Prediction-market operational consolidation may spur M&A: Bernstein
Bernstein says prediction-market operational consolidation could fuel an M&A wave as platforms bring exchange, clearing and brokerage infrastructure in-house—a shift pulling crypto platforms, sportsbooks and brokerages into one competitive arena, even as antitrust scrutiny and state-federal regulatory clashes may slow larger deals. In a Monday research note, the firm said major operators are racing to own more of the stack, not just the consumer-facing app.
Key Takeaways
- Bernstein describes rapid "operational consolidation" as platforms merge distribution, brokerage, exchange and clearing under one roof.
- Examples include Robinhood's Rothera exchange, DraftKings' DKeX launch and Coinbase's Clearing Company deal and event contracts.
- Vertical integration could retain fees and speed M&A, but may invite antitrust scrutiny and gambling-versus-derivatives disputes.
- State pushback in Minnesota and Illinois, plus Kalshi's legal challenges, could delay large integrations until jurisdiction is settled.
Why is prediction-market operational consolidation accelerating?
According to Bernstein, prediction-market operators are bringing trading infrastructure in-house faster than many investors expected.

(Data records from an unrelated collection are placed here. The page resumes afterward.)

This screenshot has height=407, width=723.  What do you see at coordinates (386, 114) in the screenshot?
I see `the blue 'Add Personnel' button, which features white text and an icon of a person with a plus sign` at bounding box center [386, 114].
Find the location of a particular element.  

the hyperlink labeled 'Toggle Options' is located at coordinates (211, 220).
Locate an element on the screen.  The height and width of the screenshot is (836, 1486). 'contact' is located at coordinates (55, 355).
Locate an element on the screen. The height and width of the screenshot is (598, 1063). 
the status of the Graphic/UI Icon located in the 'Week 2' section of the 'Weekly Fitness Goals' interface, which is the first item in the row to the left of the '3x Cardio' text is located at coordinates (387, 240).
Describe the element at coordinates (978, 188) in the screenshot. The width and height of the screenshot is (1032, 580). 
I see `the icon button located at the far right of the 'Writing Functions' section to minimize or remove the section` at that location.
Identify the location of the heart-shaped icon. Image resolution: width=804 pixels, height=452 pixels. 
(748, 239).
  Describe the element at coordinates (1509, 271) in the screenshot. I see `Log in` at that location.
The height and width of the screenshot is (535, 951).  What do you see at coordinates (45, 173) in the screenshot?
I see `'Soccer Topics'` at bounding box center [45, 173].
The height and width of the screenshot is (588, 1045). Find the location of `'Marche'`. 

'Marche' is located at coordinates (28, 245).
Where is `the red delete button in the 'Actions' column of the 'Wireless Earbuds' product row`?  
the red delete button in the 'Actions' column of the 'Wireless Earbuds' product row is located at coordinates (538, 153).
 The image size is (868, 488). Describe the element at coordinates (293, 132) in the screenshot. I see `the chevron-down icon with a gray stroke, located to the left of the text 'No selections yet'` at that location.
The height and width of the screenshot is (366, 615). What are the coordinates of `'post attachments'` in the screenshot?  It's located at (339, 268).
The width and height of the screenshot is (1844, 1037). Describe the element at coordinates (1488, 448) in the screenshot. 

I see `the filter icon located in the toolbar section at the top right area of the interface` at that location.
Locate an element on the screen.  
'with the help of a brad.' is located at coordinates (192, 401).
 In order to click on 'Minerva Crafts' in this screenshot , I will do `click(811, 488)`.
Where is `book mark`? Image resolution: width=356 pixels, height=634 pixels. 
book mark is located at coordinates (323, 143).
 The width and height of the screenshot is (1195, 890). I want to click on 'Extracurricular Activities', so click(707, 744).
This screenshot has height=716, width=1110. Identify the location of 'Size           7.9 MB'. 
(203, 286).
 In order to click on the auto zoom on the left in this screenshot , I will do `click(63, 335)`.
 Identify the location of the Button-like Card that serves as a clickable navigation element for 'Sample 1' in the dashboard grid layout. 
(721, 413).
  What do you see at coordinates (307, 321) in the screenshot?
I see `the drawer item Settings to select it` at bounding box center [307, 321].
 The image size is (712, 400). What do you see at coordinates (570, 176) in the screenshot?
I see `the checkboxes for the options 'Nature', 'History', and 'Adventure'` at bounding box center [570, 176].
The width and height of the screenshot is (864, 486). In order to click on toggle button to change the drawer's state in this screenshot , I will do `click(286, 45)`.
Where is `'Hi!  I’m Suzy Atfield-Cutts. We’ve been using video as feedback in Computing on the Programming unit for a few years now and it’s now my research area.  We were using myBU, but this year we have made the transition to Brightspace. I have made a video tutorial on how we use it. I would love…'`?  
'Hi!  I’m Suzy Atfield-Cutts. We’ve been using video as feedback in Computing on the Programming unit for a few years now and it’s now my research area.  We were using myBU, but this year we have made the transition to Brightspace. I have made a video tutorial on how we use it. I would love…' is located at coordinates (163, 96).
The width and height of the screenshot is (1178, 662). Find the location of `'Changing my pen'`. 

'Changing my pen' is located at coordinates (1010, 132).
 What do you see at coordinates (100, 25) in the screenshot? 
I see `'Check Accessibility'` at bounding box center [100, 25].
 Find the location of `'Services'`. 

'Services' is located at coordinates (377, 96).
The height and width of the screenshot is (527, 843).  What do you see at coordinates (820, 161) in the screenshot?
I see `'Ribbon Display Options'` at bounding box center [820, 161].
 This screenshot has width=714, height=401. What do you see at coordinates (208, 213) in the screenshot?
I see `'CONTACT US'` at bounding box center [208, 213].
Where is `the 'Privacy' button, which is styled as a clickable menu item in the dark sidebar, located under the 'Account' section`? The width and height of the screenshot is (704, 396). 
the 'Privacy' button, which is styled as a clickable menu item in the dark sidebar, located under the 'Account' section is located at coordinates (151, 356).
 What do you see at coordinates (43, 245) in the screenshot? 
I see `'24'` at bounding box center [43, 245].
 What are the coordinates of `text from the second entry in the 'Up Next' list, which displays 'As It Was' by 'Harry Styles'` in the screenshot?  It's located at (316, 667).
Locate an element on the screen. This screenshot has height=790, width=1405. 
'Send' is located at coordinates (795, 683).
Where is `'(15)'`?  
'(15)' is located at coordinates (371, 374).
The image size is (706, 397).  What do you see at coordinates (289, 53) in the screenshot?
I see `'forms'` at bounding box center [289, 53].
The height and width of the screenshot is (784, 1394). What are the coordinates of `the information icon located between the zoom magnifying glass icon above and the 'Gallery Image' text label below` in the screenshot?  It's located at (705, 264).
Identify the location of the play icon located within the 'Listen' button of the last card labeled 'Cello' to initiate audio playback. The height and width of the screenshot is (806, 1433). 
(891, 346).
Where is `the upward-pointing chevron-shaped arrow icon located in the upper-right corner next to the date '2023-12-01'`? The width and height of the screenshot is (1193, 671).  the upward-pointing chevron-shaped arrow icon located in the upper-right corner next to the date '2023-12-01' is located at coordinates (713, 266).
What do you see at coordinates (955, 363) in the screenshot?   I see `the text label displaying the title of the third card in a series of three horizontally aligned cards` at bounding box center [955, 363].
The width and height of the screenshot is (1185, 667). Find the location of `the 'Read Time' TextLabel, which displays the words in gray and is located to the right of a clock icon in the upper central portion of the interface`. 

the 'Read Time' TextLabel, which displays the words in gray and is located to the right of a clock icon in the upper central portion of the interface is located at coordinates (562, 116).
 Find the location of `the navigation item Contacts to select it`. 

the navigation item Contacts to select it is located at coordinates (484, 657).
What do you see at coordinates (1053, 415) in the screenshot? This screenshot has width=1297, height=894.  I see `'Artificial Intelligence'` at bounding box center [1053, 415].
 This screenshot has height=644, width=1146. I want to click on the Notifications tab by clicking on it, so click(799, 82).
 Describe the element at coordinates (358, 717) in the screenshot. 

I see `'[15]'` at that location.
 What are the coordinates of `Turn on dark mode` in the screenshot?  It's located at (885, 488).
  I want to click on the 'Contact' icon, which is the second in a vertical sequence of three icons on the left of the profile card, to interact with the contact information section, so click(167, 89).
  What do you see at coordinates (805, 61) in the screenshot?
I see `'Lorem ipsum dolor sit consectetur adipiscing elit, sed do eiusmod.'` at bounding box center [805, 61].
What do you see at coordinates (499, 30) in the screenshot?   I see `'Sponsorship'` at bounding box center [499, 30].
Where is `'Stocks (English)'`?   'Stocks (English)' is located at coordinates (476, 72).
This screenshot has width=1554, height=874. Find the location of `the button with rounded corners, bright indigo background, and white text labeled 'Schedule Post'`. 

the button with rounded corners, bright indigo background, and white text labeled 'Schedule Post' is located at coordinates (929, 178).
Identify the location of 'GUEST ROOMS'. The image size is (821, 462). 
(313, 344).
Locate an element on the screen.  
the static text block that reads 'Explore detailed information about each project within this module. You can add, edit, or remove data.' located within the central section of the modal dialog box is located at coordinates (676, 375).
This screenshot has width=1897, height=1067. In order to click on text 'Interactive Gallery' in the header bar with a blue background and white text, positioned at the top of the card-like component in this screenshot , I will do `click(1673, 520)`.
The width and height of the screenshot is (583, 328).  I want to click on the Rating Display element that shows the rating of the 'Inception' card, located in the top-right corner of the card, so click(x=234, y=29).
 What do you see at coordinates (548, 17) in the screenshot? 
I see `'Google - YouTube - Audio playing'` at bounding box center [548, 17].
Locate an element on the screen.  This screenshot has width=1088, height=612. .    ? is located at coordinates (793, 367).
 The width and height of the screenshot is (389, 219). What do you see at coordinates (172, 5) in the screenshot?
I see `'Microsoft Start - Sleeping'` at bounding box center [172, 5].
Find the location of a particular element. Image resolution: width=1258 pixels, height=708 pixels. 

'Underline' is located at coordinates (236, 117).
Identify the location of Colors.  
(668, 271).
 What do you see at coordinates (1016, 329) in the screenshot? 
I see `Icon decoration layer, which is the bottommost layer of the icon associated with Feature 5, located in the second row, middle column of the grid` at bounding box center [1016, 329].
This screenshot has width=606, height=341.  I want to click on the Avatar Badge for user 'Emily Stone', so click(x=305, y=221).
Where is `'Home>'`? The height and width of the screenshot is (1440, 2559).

The firm said the industry is undergoing operational consolidation, with leading platforms seeking control over more layers of the prediction-market stack.
"Every consumer platform that matters has merged the front and back end of the prediction-market stack," Bernstein wrote, citing distribution, brokerage, exchange and clearing. That convergence has placed businesses that once operated in separate industries into direct competition.
For more context on how regulation and trading infrastructure are colliding across digital assets, see our Fintech & Crypto Alerts coverage.
Which platforms is Bernstein highlighting?
Bernstein pointed to Robinhood routing major World Cup contracts through Rothera, the exchange it jointly owns with Susquehanna. It also cited DraftKings launching DKeX and shifting volume away from CME and Crypto.com infrastructure.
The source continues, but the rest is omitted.